• [Written request]:
Can you put the lines of the listing below into a JSON list of strings, one string per line and no blank lines, taking only the part that opens with the line containing "Expand the In Salesforce dropdown" and closes with the line containing "Click the Sligo"?

• [Records shown]:
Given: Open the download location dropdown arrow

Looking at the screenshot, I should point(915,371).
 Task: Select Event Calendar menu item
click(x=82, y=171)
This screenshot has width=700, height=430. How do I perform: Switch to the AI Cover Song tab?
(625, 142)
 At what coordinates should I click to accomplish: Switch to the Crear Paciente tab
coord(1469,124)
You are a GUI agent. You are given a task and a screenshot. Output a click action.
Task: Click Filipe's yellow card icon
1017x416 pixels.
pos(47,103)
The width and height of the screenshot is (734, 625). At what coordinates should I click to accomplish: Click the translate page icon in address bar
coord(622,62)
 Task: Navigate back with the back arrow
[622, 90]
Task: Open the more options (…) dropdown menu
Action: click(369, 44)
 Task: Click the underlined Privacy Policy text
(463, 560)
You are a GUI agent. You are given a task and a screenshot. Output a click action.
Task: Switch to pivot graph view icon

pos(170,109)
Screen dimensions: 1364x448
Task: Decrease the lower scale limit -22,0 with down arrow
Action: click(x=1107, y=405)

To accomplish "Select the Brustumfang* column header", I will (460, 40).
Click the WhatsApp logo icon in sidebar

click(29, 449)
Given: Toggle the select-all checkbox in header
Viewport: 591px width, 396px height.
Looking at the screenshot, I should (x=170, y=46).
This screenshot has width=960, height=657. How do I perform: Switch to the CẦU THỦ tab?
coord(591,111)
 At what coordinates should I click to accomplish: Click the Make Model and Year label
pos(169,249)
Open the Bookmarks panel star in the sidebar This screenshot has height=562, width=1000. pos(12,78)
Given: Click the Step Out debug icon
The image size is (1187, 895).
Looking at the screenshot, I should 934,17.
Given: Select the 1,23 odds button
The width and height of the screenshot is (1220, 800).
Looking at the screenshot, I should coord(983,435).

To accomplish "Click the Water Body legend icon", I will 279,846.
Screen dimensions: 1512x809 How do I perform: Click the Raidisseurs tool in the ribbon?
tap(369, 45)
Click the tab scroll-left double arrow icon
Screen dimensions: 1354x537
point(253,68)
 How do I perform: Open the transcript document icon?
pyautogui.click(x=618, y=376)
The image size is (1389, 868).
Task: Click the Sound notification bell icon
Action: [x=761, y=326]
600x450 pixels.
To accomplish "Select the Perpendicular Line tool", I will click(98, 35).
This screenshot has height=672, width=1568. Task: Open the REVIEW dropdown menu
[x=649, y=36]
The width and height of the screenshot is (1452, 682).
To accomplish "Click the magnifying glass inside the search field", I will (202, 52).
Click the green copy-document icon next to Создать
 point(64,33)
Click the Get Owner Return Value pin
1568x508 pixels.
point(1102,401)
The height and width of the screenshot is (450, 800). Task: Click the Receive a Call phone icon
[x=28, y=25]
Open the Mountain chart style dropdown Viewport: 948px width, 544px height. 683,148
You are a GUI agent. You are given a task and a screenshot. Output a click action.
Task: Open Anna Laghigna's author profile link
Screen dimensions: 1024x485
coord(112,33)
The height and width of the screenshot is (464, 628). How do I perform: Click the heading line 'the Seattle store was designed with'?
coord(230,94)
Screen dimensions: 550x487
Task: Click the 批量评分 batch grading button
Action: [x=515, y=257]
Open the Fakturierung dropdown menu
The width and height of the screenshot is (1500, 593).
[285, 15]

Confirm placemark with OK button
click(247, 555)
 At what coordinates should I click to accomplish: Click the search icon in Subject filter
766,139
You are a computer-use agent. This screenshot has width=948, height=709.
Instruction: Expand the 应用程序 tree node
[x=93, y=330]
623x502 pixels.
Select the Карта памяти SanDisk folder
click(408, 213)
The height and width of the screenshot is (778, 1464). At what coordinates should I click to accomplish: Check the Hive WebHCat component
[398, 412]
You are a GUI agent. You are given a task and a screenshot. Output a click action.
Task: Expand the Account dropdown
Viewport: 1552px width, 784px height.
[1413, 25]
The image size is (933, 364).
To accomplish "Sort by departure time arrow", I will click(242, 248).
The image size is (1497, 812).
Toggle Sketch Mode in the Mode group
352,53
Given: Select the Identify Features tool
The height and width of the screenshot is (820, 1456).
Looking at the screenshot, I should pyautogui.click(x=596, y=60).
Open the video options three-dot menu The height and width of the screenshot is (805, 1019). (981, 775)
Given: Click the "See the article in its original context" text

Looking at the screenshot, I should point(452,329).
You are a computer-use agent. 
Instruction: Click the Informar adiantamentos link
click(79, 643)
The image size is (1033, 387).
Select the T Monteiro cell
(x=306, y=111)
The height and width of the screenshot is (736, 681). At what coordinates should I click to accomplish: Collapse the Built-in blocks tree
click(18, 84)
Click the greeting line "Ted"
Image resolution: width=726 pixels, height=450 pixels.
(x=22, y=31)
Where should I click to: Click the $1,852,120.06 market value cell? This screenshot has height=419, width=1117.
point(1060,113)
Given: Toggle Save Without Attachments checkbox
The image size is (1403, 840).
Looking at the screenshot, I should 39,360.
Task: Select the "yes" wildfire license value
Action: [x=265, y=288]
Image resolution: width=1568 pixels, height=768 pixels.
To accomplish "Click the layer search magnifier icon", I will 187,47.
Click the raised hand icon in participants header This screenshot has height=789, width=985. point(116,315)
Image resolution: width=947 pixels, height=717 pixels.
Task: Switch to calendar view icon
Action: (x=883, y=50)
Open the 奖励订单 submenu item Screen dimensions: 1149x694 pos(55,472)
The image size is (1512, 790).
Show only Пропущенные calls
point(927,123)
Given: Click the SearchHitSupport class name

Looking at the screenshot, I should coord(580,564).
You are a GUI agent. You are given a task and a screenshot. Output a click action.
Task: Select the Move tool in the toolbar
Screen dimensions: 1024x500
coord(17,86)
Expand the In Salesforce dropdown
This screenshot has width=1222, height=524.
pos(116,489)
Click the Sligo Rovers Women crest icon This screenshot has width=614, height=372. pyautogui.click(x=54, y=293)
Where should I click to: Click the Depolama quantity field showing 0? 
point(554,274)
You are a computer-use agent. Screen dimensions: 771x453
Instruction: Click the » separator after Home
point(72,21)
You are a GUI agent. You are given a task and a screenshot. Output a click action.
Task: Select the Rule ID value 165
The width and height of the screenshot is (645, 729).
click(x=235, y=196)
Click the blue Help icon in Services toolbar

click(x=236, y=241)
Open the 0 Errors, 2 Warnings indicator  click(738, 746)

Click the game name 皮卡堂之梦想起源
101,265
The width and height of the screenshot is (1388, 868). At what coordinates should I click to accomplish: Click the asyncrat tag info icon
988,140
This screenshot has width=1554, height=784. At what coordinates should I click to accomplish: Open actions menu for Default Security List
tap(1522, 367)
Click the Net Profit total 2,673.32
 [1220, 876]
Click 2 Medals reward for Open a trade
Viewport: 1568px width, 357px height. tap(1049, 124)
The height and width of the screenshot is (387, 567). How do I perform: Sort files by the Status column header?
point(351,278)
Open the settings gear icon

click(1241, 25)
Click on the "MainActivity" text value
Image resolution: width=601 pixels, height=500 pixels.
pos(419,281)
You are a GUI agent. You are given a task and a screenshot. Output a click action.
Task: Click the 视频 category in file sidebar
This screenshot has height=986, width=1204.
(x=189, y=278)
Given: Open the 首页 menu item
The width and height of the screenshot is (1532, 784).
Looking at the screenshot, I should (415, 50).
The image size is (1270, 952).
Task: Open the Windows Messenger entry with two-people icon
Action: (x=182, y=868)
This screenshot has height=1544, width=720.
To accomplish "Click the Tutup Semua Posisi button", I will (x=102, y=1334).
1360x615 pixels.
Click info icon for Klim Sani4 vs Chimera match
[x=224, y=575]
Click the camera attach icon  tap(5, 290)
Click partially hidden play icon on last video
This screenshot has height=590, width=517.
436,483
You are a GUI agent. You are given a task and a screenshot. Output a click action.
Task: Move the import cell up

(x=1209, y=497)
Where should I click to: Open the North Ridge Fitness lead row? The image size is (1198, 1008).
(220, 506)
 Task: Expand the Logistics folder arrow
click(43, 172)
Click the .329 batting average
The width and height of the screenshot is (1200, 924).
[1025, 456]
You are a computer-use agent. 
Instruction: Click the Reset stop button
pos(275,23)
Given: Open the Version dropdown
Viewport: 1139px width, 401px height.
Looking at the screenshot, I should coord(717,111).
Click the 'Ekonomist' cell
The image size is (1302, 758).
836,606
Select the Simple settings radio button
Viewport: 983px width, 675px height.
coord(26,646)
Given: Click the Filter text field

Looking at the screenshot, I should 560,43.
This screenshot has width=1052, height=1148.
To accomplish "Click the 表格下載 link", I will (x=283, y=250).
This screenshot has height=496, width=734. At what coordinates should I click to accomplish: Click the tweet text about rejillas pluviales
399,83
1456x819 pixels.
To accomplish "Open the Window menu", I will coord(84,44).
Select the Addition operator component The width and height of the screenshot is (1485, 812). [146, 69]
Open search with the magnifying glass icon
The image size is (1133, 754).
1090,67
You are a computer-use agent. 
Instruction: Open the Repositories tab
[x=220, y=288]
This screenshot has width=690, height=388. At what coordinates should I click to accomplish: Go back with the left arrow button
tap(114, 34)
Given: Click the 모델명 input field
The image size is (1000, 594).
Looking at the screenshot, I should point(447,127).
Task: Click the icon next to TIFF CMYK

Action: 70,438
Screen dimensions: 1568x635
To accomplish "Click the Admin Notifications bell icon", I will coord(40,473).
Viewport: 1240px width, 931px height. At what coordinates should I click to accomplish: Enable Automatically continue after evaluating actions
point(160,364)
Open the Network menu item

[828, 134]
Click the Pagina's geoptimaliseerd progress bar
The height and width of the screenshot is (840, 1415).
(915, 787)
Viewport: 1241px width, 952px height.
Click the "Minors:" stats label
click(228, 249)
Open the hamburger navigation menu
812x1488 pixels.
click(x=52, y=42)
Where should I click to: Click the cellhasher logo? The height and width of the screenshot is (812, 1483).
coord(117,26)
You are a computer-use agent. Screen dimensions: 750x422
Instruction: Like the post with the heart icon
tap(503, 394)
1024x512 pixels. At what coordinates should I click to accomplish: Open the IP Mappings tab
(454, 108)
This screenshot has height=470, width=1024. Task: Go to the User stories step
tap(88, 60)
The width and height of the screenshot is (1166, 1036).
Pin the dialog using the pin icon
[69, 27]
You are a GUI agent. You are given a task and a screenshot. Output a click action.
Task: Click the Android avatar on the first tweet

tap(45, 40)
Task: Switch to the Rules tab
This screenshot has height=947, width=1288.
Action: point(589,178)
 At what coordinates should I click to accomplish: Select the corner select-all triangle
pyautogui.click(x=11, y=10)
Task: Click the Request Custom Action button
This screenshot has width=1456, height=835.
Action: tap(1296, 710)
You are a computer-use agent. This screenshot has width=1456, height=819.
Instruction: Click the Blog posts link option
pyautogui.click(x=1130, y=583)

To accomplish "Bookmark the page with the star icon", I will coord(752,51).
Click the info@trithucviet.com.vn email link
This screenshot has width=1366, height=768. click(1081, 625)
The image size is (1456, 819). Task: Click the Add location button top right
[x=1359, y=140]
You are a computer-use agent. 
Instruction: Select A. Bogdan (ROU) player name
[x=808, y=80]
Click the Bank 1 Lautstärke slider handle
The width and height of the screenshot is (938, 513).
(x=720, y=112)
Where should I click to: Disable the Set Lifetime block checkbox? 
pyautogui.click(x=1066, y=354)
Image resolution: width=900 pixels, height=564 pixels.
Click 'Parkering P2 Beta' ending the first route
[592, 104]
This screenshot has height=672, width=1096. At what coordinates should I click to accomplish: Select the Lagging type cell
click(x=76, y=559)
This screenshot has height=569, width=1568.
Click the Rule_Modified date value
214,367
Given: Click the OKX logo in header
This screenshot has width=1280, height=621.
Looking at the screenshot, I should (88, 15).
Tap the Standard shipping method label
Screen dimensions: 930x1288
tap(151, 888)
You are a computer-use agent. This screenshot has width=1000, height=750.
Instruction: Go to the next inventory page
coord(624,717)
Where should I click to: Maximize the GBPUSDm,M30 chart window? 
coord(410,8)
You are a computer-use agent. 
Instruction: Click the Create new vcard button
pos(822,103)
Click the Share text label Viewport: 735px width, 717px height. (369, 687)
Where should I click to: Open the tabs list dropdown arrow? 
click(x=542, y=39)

• [Result]:
[
  "Expand the In Salesforce dropdown",
  "This screenshot has width=1222, height=524.",
  "pos(116,489)",
  "Click the Sligo Rovers Women crest icon This screenshot has width=614, height=372. pyautogui.click(x=54, y=293)"
]